NEWPORT – Local officials are excited over the possibility of extending water and sewer lines up the Moosehead Trail and out Williams Road to Nokomis Regional High School and Sebasticook Valley Middle School.
A new system would benefit SAD 48 and could also be used as a marketing tool to entice commercial and retail development along the Route 7 corridor.
“That certainly would benefit people,” Thomas Todd, Newport Water District superintendent, said Tuesday. “There is no doubt development on Route 7 is coming. We need to look at the potential there.”
Route 7, also known as Moosehead Trail, has long been looked at for potential retail and commercial development, but the lack of infrastructure has stymied construction. Development has remained clustered around the Interstate 95-Route 100 intersection, known locally as the Triangle.
Recently, local residents have been complaining to Newport selectmen that business and taxes will be lost to neighboring Palmyra as companies continue to locate across the town line.
Despite the economic potential of an expansion, none of the Newport utilities had the money to initiate such a project. Last week, however, Steve Levy of Maine Rural Water, notified Newport Town Manager James Ricker that he wants to aggressively begin seeking federal funds for a Route 7 expansion.
“This is good news,” Ricker said. He said the entire area under consideration is within the Sebasticook Lake watershed. “That is the driving force,” he said.

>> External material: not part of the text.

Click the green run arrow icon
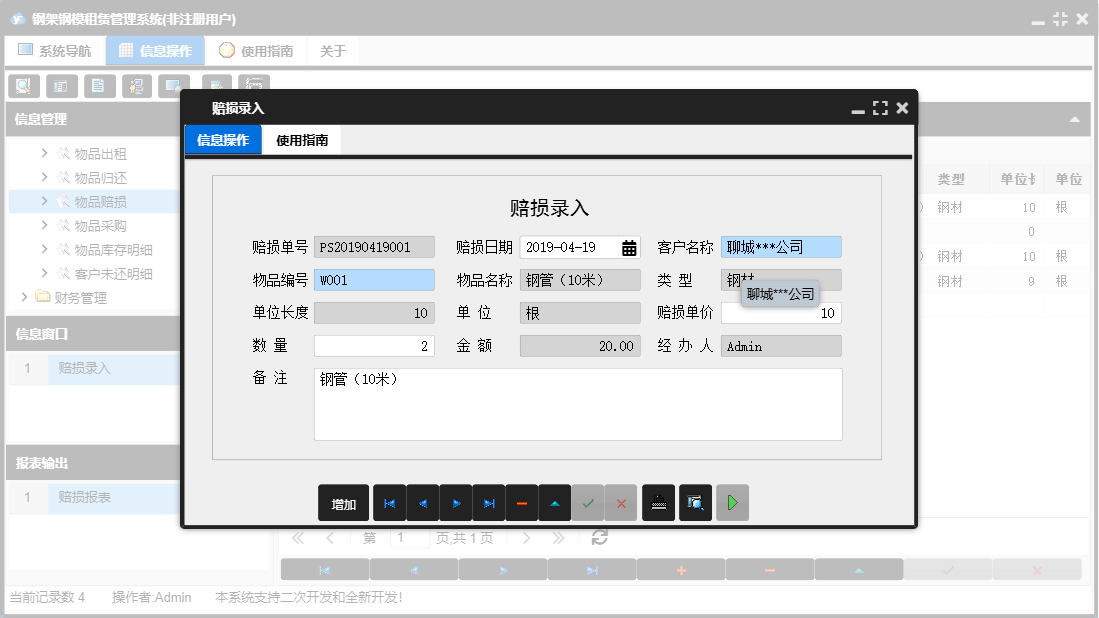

Selectmen are excited about the economic development possibilities for Route 7 but are equally excited that homes along the lake eventually would be able to hook into the water and sewer lines, therefore further protecting the lake’s waters.
Todd said there are no sewer lines on Route 7 at this time. “The sewer line stops at Vic Firth,” he said, which is a manufacturing facility at the foot of the lake.

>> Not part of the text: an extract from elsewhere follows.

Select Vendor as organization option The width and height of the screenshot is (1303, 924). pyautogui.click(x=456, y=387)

“I hear people talking about a million dollars per mile,” said Todd, but he estimated that any water-sewer expansion would cost about $640,000 per mile or $120 per foot. The route to the high school, which currently uses a complicated lagoon system, is 31/2 miles, Todd said.
“An expansion of this sort would certainly benefit many people,” Todd said.
A joint meeting will be held soon between Newport selectmen, officials from the water and sewer districts and Levy to discuss the proposal. No date for that meeting has been set.